* _What needs to be done_:
Produce a verbatim copy of the lines from the one holding "You are a GUI" through the last line of the listing, and nothing else.

* _Materials provided_:

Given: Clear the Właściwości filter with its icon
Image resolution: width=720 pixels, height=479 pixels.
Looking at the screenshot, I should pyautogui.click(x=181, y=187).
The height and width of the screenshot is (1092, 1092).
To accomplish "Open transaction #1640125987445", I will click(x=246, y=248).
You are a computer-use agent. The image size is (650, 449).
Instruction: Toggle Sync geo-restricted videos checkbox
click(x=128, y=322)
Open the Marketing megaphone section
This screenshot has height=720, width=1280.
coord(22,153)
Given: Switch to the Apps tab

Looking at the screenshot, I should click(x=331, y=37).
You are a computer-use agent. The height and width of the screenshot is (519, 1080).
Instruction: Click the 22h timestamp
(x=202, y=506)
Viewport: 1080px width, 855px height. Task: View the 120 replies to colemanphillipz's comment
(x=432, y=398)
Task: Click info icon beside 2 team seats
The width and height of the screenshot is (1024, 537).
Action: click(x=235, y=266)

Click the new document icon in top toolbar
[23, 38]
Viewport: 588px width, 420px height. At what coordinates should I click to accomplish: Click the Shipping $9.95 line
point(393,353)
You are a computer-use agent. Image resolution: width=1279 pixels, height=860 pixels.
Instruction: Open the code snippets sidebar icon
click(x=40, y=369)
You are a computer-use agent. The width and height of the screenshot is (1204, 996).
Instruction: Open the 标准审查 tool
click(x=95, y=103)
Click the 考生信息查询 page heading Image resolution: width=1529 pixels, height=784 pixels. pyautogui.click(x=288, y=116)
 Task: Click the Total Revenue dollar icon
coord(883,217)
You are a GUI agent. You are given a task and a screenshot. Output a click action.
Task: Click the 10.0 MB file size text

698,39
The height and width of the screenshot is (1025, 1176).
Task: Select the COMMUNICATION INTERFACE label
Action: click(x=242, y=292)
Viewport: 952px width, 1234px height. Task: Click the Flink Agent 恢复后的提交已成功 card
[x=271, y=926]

* _Written reply_:
You are a GUI agent. You are given a task and a screenshot. Output a click action.
Task: Click the 10.0 MB file size text

698,39
The height and width of the screenshot is (1025, 1176).
Task: Select the COMMUNICATION INTERFACE label
Action: click(x=242, y=292)
Viewport: 952px width, 1234px height. Task: Click the Flink Agent 恢复后的提交已成功 card
[x=271, y=926]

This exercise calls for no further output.